Tout change si l'on brûle un combustible fortement enrichi (en uranium 235 ou en plutonium). Le flux neutronique, non ralenti, est alors assez intense pour entretenir la réaction en chaîne et pour transformer l'uranium 238 en plutonium : un tel réacteur, pendant longtemps, produit plus de noyaux fissiles qu'il n'en consomme. Son taux de conversion est supérieur à 1.

Les réacteurs surgénérateurs multiplient par 50 ou 60 le bilan énergétique de l'uranium, puisqu'ils arrivent finalement à tirer de l'énergie de l'isotope 238, qui demeure une cendre inutile dans les réacteurs à neutrons thermiques. Ils peuvent également utiliser le thorium, qu'ils transforment en un isotope d'uranium fissile.

En employant comme échangeur de chaleur un métal liquide (tel le sodium à 500 ou 600 °C) on obtient avec un surgénérateur une vapeur à paramètres de température et de pression élevés, ce qui assure à la centrale un rendement de 40 p. 100, égal ou supérieur à celui des meilleures centrales thermiques.

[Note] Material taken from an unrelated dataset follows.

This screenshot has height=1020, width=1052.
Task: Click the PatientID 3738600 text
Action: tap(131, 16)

Mais la technologie des réacteurs à neutrons rapides doit encore résoudre de sérieuses difficultés. Les installations existantes ont un caractère expérimental, sauf peut-être celle que les Soviétiques construisent près de Bakou, et qui aura une puissance de 350 mégawatts électriques.

Les Anglais ont en projet un surgénérateur de 250 mégawatts électriques. Mais l'avance technique qu'ils ont prise dans ce domaine est maintenant menacée, en Occident, par les Français et les Allemands, qui misent de plus en plus sur l'avenir des réacteurs à neutrons rapides.

Réalisations françaises

La période 1966-67 a vu en France l'aboutissement de négociations et de programmes poursuivis depuis longtemps avec ténacité. Le 17 octobre a été signé à Madrid un accord portant sur la construction en Catalogne d'une centrale commune semblable à celle qui est en construction à Saint-Laurent-des-Eaux (uranium naturel, graphite, gaz carbonique).

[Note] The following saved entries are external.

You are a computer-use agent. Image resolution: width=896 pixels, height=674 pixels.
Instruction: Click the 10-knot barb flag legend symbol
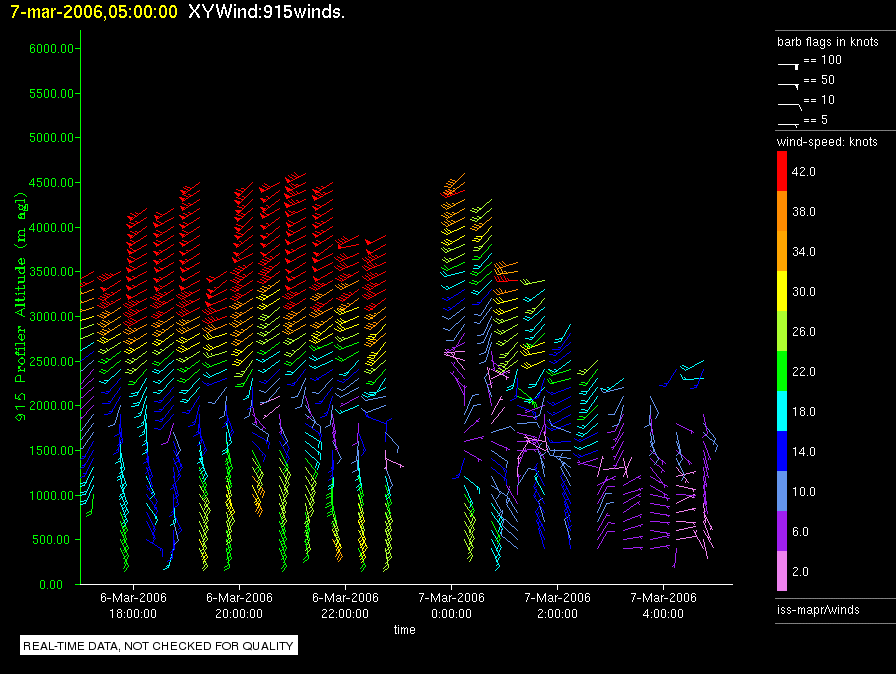[x=788, y=103]
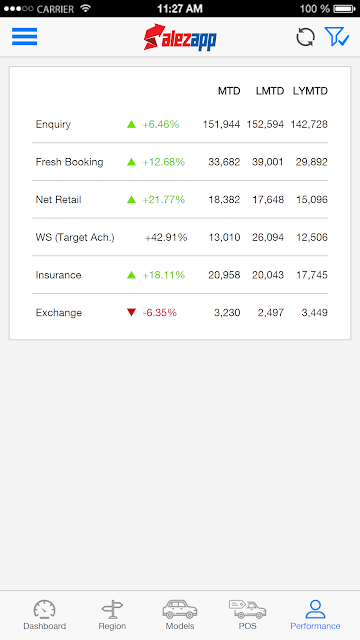The image size is (360, 640).
Task: Tap the LMTD column header
Action: (270, 91)
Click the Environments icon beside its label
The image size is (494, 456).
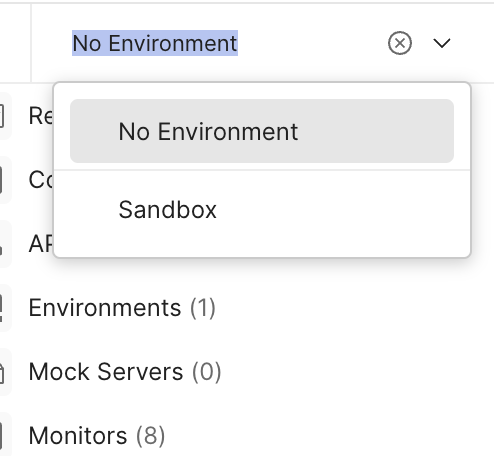pos(3,308)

Le 19 janvier, la France et l'Allemagne fédérale ont signé à Grenoble un accord pour la construction d'un réacteur franco-allemand à très haut flux de neutrons destiné à des études fondamentales de physique des solides.

En octobre, le réacteur expérimental Osiris entrait en service à Saclay. En décembre, c'était le démarrage d'EL-4. Mais surtout, le Centre de Cadarache a développé, en collaboration avec Euratom, l'étude des surgénérateurs : Masurca est entré en service en novembre, Rapsodie fin janvier. Rapsodie consomme de l'oxyde de plutonium et de l'oxyde d'uranium enrichi. Il ne produit que 20 mégawatts thermiques, mais sa rapide montée en puissance, en mars, a fait la preuve de la maturité technique acquise dans ce domaine nouveau et difficile.

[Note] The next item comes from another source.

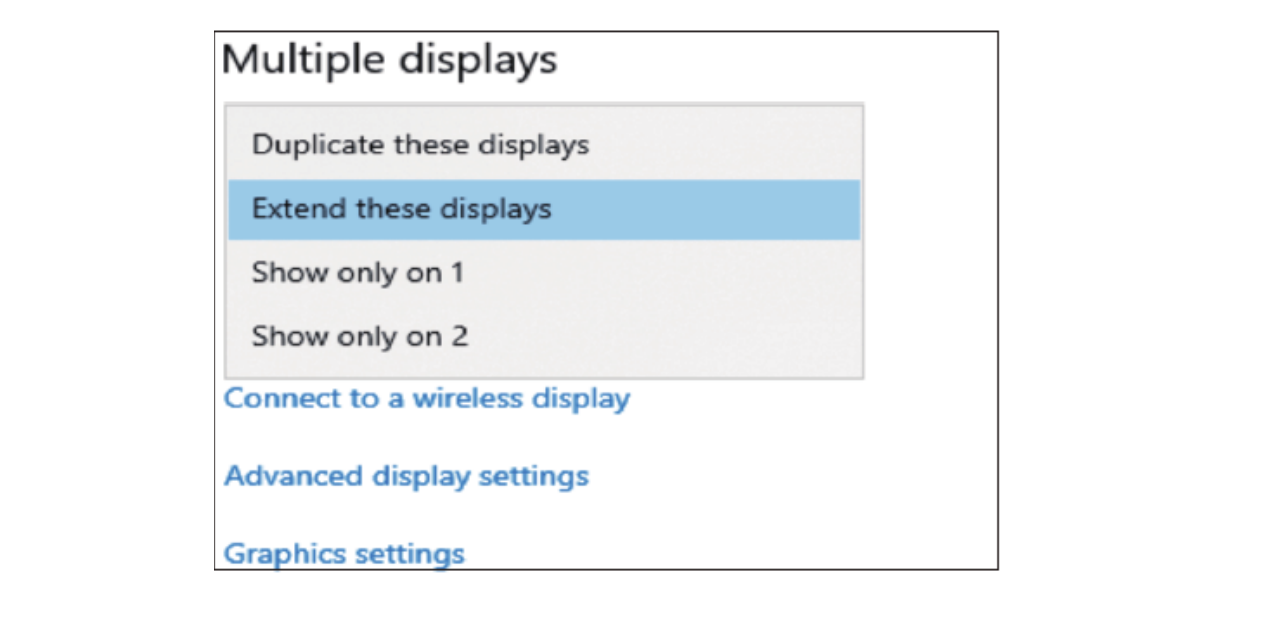Access graphics settings at the bottom

[344, 553]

La décision a été prise de mettre en chantier à Marcoule un surgénérateur de 250 mégawatts thermiques, Phénix ; les travaux commenceront en 1969.

Un seul incident fâcheux dans le développement nucléaire français : l'arrêt (provisoire) de la centrale EDF-3 de Chinon, en octobre 1966. Il a eu pour cause des défectuosités dans les échangeurs de température, les turbosoufflantes, le turbo-alternateur, toutes parties non nucléaires de la centrale, ainsi que dans le dispositif de détection de rupture des gaines des éléments combustibles.

Ces défauts ne mettaient pas en cause les techniques nucléaires, mais bien les méthodes industrielles qui avaient présidé aux travaux de construction. Ils prouvent que si l'industrie française n'est pas inapte à la maîtrise des techniques de pointe, l'esprit des industriels français doit s'adapter à certains aspects apparemment fastidieux de ces techniques, et surtout aux contrôles répétés et minutieux à tous les stades de la fabrication et de la mise en place.

L'usine marémotrice de la Rance

L'usine marémotrice de la Rance est entrée progressivement en service, après l'inauguration officielle de novembre 1966. Une puissance installée de 240 000 kW est ainsi mise à la disposition de l'Électricité de France, à partir d'une source d'énergie qui n'avait encore jamais été utilisée à l'échelle industrielle. La production annuelle prévue est de 544 millions de kilowatts-heures.